Burns, a former U.S. ambassador to Moscow and one of the main architects of the White House's 'reset' of relations with Russia, made the comments today at the Center for American Progress, a Washington, D.C. think tank.
Burns said U.S. President Barack Obama's Russia strategy aims to take an independent approach to each issue.
"We assumed that it was possible -- indeed, essential -- to try to pursue each of the issues before us on its [own] merits,” Burns said. “We were not so naive as to think that areas of agreement and common ground could be fully insulated from areas of disagreement and friction, but our starting point was that problems in one area of our relationship should not preclude progress in others."
He said that the clearest example of the success of that approach was the signing of the new START treaty on April 8.
The agreement significantly reduces both nations' arsenals of strategic nuclear warheads and was agreed after several months of negotiations.
"Over the past year, President Obama and President Medvedev have made a promising new start, beginning to move beyond past frustrations and grievances and producing tangible results,” said Burns. “The new START agreement, which they signed in Prague six days ago, is the most impressive and most fittingly named example."

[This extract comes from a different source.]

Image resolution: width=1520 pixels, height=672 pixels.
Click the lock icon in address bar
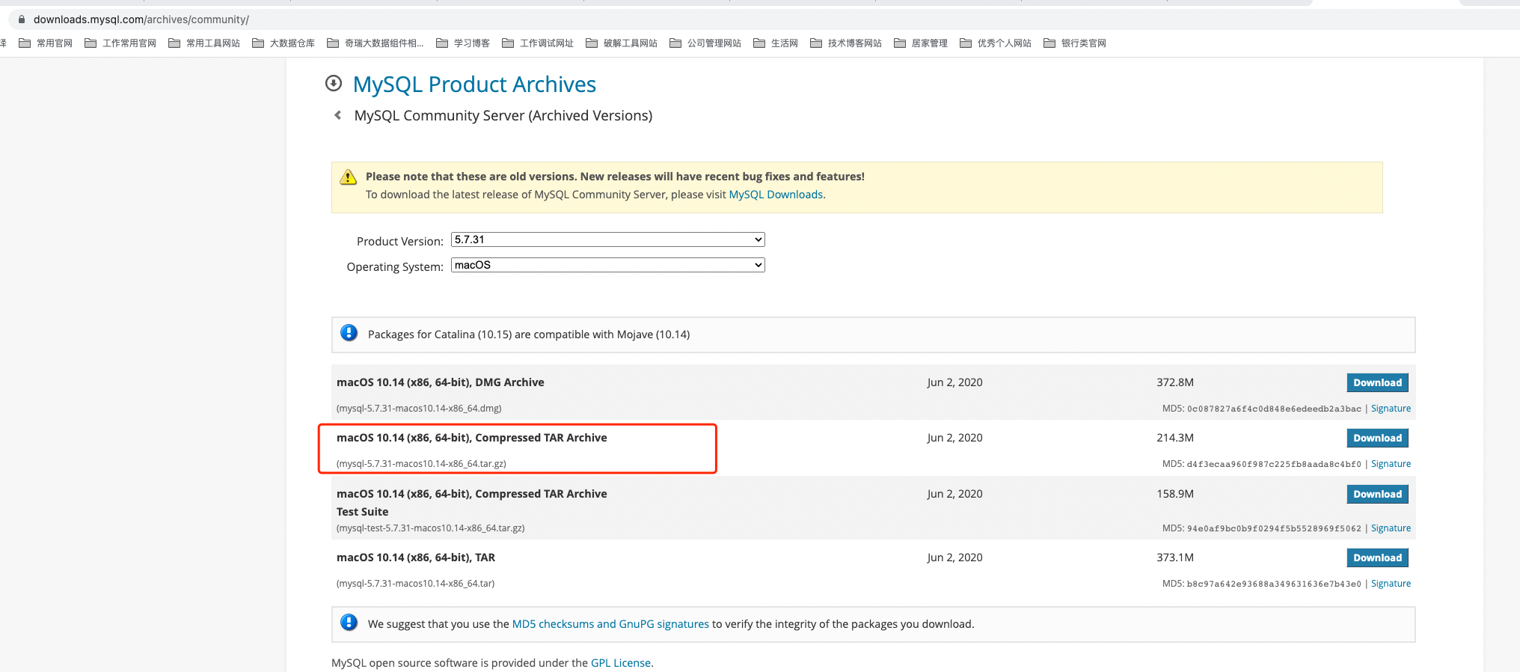click(22, 19)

Burns said the administration plans to build on the successful START negotiations as a model for expanded cooperation.
But he warned against interpreting the improved working relationship between Washington and Moscow as a signal that the United States has softened its moral stance.
Critics have accused the White House of minimizing human rights abuses and territorial aggression in Russia for the sake of cooperation in other areas, including on Obama's nonproliferation agenda.

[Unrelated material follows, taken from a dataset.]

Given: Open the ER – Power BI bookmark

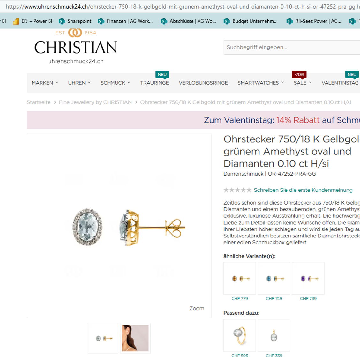Looking at the screenshot, I should tap(33, 21).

Burns said the United States was not "pulling our punches."
"The United States will also continue to be plainspoken and unapologetic about our interest in universal human rights and our conviction that democratic institutions and the rule of law are the keys to unlocking the enormous human potential of Russia, America, and any other society in the twenty-first century," he said.
The U.S. diplomat added that the United States and Russia fundamentally disagree on the status of Georgia's breakaway regions of Abkhazia and South Ossetia, which Russia recognized as independent states after its 2008 war with that country.
But Burns insisted that relations between Washington and Moscow have improved significantly since their post-war low point, despite remaining differences.
Over the past year, he said, Obama and Medvedev have met in person seven times and shared sixteen "substantive" phone conversations.
Discussions have touched on Iran sanctions, shared intelligence, counter-narcotics initiatives, and Afghanistan, he said, and have benefited from the two country's improved relations. Burns said now is "the first time in a long time [that] the possibilities before [the two countries] outnumber the problems."
For one thing, higher levels of trust between the United States and Russia could create the foundation for better economic ties, he said, which could be used to help boost the "paltry" level of trade between the two nations.
U.S.-Russia trade last year amounted to some $24 billion, he noted. By comparison, trade between the U.S. and China amounts to more than $250 billion.